● **Texto de origem**:
==*==

A partir do retorno na plataforma — hoje, ela tem quatro títulos publicados, com vendas semanais, em média, de 300 livros para cada um deles —, Elizabeth decidiu montar a editora Bezz, com outras três sócias, que hoje estão mais à frente dos negócios. Elizabeth, por sua vez, abandonou as salas de aula e dedica grande parte do seu tempo à carreira de escritora. “Começamos publicando meus livros, mas logo percebemos que havia oportunidade para atender a outros autores independentes”, conta.

Juntamente com serviços como revisão e divulgação e da oferta dos e-books na Amazon e na Saraiva, a Bezz está investindo também em versões impressas dos cerca de 15 títulos lançados até o momento. Por enquanto, as obras físicas são vendidas pelo e-commerce da editora. “Nosso grande desafio ainda é a distribuição nas livrarias. Os distribuidores ainda têm uma visão muito fechada”, afirma. Barreiras à parte, a Bezz já cruzou fronteiras. Seu catálogo inclui autores da Espanha, da Áustria e dos Estados Unidos.

==*==

● **Listagem do exercício**:
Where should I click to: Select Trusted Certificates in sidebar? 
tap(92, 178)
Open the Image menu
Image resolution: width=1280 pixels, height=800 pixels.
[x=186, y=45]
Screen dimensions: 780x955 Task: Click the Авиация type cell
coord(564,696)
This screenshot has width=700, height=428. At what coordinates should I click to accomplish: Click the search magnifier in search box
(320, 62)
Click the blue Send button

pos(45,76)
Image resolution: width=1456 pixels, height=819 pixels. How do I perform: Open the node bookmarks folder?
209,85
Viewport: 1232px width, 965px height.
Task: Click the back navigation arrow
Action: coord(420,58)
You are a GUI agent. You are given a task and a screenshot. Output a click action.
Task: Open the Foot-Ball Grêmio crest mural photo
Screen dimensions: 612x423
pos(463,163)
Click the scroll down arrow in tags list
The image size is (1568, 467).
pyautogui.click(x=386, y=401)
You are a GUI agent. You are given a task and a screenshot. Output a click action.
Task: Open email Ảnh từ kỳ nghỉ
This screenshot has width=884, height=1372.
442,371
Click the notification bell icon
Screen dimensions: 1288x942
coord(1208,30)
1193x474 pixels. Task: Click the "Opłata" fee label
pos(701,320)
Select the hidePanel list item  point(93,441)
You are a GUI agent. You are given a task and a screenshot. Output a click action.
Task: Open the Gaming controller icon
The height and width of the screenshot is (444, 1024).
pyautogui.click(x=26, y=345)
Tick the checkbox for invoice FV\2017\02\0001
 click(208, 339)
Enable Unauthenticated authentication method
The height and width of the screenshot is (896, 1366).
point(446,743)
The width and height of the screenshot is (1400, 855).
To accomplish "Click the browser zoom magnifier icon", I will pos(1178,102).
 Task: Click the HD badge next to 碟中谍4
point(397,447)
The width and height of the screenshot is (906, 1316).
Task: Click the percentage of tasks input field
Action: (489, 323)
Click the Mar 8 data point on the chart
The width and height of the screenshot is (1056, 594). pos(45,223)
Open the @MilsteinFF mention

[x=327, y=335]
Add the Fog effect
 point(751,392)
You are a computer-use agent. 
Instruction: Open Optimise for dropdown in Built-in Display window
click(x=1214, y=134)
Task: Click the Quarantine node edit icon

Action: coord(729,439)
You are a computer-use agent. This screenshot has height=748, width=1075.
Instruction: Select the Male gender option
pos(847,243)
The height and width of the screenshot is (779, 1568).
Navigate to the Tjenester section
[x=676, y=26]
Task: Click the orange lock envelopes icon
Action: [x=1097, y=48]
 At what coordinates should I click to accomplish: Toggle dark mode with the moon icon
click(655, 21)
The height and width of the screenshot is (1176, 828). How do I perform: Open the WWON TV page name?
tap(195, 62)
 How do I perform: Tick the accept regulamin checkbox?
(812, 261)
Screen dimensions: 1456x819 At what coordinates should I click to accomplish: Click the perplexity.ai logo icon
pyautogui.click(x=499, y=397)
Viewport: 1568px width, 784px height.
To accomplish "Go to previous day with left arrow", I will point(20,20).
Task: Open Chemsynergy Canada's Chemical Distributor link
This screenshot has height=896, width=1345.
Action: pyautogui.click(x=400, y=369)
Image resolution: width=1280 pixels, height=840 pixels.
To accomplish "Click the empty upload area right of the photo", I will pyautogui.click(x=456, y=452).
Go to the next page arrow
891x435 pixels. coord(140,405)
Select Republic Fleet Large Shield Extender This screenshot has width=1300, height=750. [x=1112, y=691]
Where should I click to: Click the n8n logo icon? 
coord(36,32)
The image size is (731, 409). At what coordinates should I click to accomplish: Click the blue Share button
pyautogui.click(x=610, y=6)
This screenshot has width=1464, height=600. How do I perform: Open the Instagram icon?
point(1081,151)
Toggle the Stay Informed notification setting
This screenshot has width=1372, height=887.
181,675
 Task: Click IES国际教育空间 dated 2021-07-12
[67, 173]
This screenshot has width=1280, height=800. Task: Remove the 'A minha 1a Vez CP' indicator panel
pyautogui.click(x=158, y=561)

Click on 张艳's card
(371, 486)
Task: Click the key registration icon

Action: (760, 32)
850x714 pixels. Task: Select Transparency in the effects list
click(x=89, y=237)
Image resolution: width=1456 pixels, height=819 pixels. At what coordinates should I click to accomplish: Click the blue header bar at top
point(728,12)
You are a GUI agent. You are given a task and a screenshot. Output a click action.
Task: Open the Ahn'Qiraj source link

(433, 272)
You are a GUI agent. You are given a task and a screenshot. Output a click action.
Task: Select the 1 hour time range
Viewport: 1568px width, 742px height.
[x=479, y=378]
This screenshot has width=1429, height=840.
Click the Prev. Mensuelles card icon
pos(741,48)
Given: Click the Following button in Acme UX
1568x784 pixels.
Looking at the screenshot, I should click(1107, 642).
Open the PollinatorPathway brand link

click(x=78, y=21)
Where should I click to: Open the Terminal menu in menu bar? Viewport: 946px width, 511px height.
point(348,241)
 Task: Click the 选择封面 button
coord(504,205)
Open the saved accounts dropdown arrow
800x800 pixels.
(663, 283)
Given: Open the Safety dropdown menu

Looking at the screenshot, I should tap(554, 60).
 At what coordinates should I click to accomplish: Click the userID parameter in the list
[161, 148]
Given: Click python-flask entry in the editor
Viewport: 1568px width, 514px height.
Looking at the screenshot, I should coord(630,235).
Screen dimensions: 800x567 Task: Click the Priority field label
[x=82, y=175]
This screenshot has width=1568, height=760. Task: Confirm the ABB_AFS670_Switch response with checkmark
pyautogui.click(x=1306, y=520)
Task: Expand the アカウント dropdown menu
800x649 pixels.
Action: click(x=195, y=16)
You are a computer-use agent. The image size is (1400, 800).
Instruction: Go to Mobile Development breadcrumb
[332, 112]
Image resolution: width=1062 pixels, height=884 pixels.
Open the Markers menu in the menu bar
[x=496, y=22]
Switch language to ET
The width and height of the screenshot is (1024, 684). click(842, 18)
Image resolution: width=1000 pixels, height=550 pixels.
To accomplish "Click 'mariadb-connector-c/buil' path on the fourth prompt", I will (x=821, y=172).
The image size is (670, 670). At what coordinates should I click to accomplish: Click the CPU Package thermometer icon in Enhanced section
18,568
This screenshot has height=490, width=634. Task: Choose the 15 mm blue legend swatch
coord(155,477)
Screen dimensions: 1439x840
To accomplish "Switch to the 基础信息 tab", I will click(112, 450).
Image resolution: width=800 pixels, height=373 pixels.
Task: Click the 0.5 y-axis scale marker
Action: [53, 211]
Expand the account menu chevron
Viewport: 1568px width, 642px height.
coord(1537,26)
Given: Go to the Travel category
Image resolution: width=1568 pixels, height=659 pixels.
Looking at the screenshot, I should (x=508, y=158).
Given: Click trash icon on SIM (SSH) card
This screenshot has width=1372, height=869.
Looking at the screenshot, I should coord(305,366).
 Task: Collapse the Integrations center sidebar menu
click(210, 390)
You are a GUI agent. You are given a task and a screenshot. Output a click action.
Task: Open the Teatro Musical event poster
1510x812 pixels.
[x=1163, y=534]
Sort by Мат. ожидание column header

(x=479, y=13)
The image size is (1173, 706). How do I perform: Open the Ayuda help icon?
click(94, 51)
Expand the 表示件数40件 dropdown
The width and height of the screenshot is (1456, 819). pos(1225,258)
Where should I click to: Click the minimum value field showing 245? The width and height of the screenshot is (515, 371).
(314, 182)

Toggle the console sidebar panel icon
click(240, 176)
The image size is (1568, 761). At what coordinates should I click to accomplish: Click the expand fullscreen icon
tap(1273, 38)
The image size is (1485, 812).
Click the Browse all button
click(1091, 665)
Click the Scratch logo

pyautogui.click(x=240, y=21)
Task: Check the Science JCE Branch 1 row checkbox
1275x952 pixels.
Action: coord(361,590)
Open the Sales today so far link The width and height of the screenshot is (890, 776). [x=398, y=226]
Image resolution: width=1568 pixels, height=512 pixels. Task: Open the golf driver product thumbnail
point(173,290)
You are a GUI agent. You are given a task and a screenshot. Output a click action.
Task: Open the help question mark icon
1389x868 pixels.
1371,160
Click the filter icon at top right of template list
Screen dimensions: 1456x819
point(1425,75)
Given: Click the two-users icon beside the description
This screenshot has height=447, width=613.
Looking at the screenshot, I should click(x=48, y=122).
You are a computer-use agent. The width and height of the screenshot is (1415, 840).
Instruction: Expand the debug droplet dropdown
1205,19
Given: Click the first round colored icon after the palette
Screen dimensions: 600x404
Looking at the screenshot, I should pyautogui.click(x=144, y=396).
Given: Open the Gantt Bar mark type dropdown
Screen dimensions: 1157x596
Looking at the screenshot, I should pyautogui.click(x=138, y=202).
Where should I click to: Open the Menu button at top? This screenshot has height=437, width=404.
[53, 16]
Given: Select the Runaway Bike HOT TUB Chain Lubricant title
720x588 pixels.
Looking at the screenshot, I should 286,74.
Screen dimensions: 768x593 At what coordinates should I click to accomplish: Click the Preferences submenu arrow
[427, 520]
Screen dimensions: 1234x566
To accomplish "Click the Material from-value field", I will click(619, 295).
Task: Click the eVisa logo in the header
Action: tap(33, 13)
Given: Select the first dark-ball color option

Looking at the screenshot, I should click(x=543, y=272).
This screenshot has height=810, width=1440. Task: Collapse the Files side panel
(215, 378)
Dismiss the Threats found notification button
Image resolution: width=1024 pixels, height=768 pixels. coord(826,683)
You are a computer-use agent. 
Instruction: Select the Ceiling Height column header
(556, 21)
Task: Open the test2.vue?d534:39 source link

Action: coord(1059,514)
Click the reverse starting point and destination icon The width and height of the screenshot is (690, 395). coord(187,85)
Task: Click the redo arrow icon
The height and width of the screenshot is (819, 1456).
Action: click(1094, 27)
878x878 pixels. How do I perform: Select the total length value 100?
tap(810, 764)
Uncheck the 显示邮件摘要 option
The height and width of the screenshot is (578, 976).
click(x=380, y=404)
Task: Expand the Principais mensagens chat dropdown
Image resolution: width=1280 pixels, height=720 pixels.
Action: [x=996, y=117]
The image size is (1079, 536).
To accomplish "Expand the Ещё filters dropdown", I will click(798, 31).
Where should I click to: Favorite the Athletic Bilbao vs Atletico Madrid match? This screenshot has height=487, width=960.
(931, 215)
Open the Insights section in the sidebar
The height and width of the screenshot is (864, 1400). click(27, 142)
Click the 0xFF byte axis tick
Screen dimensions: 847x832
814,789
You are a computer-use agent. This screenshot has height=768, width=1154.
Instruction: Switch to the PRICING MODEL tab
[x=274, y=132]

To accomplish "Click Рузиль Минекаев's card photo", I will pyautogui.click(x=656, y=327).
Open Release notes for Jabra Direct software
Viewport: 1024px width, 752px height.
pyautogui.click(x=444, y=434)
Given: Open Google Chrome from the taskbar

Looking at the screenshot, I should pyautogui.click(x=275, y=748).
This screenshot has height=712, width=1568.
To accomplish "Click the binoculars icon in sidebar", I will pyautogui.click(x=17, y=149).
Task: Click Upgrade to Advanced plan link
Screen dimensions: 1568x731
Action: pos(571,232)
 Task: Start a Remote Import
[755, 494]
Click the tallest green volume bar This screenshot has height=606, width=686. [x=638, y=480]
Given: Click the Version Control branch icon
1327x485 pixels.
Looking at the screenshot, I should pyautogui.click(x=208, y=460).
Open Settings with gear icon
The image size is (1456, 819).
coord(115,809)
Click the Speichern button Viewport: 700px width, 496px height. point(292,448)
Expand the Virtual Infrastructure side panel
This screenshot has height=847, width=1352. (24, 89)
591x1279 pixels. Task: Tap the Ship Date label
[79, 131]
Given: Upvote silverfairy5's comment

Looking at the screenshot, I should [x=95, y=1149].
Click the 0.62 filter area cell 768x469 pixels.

==*==

● **Conjunto de tarefas**:
#1 Apresente em uma tabela Markdown, com as colunas Número e Linha da listagem, as linhas da listagem compreendidas entre a que contém "The width and height of the screenshot is (1400, 855)." e a que contém "Action: (489, 323)", inclusive, sem as linhas em branco.
#2 Prossiga o texto sobre a editora Bezz a partir do ponto em que ele termina.

● **Respostas**:
#1
| Número | Linha da listagem |
|---|---|
| 1 | The width and height of the screenshot is (1400, 855). |
| 2 | To accomplish "Click the browser zoom magnifier icon", I will pos(1178,102). |
| 3 |  Task: Click the HD badge next to 碟中谍4 |
| 4 | point(397,447) |
| 5 | The width and height of the screenshot is (906, 1316). |
| 6 | Task: Click the percentage of tasks input field |
| 7 | Action: (489, 323) |

#2
Fundada em 2014 pela agente literária Leda Cintra, a Editora Cintra também está alcançando outros mercados. Com uma abordagem que mescla o resgate da obra de autores como Patricia Galvão, a Pagu, e novos autores, a editora — que também usa a KDP como plataforma — conseguiu chamar a atenção de mercados como Croácia e França, nos quais fechou contratos para o lançamento de obras de seu catálogo. “Conseguimos ter acesso a uma escala global pela loja da Amazon, algo que no Brasil, só uma editora de grande porte tem”, diz.
Com um catálogo de 30 títulos digitais, a Cintra prepara agora a entrada em livros impressos. A ideia é testar esse mercado, com pequenas tiragens. Para isso, a editora já fechou contrato com uma distribuidora para levar as obras a grandes livrarias, como Cultura, Saraiva e Fnac. No caso dos e-books, a Cintra avalia a possibilidade de estender o leque para serviços de assinatura, como a Nuvem de Livros.

Leda também já está trabalhando em um projeto especial com “Macunaíma”, de Mário de Andrade, cuja obra passa a ser de domínio público a partir de 2016.